Read what PEDS and ABC wrote in the Buckhead View: "Designing streets for everybody is goal of pedestrian, biking groups

Read ABC's response to bike lane brouhaha in Atlanta Curbed: ATL Bicycle Coalition Leader Responds to Anti-Bike Outcry

There are neighborhood leaders who want to see a better outcome for everyone. Check out peachtreeforpeople.org to get involved.
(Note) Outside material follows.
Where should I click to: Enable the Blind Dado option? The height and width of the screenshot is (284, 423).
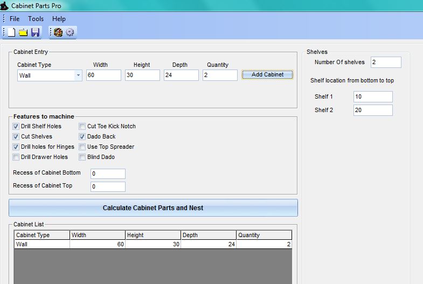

To learn more about the project, view the GDOT slides.

Public Meeting  

public meeting on the future of Peachtree will take place October 29 from 5-7pm at the Shepherd Center, 2020 Peachtree Road. Please plan to attend and voice your support for this key part of our city's bike network and connection to the BeltLine! If we don't add bike lanes as part of this project, we may not have another chance for years to come.

Background 

According to the Buckhead CID,

"The Peachtree Transformation is taking a pedestrian-unfriendly suburban arterial and creating a sophisticated, attractive complete street by adding granite curbing and medians, hardwood trees, seasonal color landscaping, bike lanes, wide sidewalks, modern lighting, buried utility lines, street furniture, and dedicated left turn lanes at signaled intersections.

Phases three and four are part of a larger system enhancement called “operation improvements” of Peachtree Road extending south to Spring Street in Midtown.

The primary goal of the project is to reduce crashes by modifying the existing roadway cross-section to include designated left-turn lanes lanes and potentially bike lanes. The Georgia Department of Transportation (GDOT) is leading the other phases of the project in coordination with the City of Atlanta and Midtown Alliance."